AIM: Rewrite the records below, changing "At what coordinates should I click to accomplish" to "Where should I click to complete" and leaving everything else as it is. Omit the pictures from your answer.

PROVIDED INFORMATION:
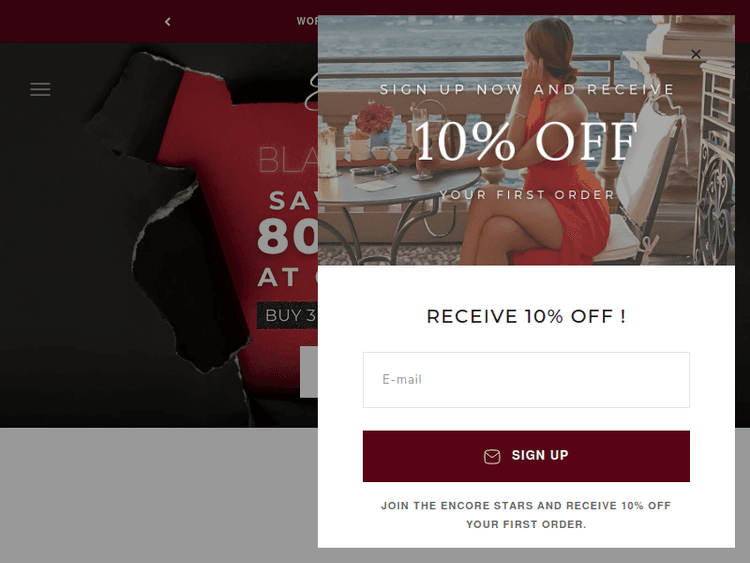This screenshot has width=750, height=563.
Task: Click gray overlay area below the banner
Action: click(158, 495)
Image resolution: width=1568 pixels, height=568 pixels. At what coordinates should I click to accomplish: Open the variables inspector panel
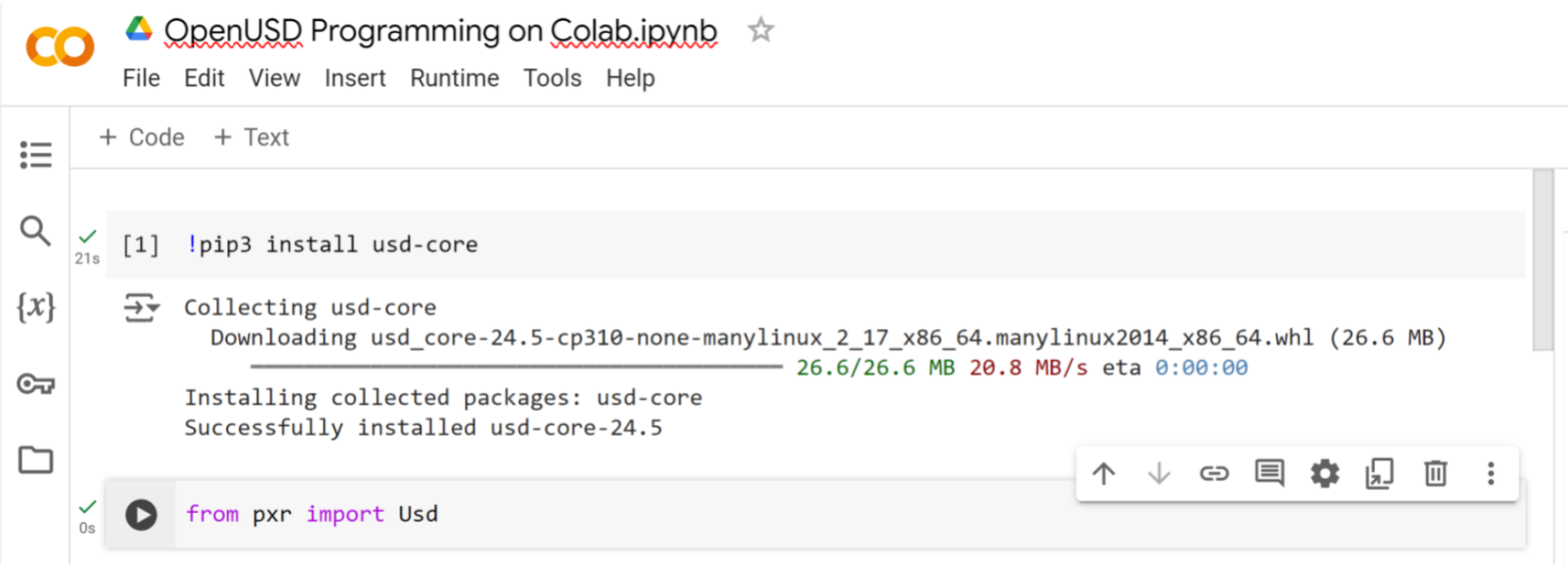35,307
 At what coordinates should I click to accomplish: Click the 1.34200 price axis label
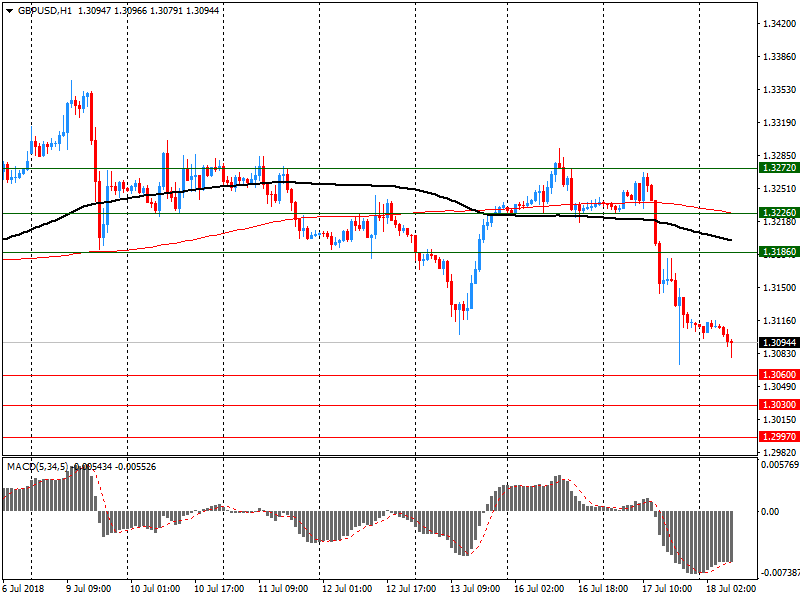tap(776, 23)
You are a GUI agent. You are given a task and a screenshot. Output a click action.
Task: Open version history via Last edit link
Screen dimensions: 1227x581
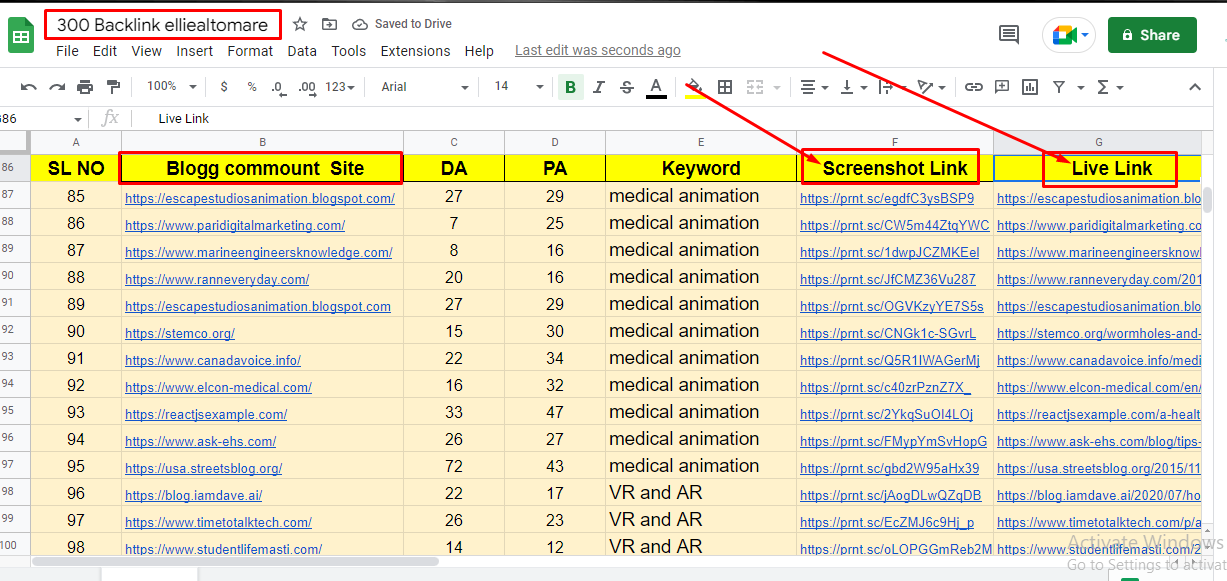[597, 50]
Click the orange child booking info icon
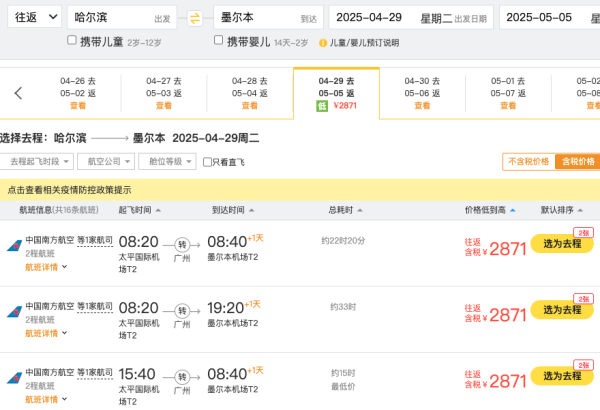Screen dimensions: 600x410 tap(323, 43)
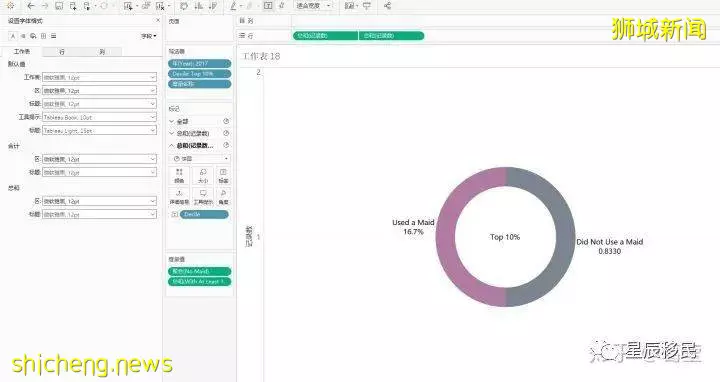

OUTPUT OF THE TASK:
This screenshot has width=750, height=563.
Task: Click gray overlay area below the banner
Action: click(158, 495)
Image resolution: width=1568 pixels, height=568 pixels. Where should I click to complete: Open the variables inspector panel
35,307
 Where should I click to complete: Click the 1.34200 price axis label
tap(776, 23)
You are a GUI agent. You are given a task and a screenshot. Output a click action.
Task: Open version history via Last edit link
Screen dimensions: 1227x581
[597, 50]
Click the orange child booking info icon
Screen dimensions: 600x410 tap(323, 43)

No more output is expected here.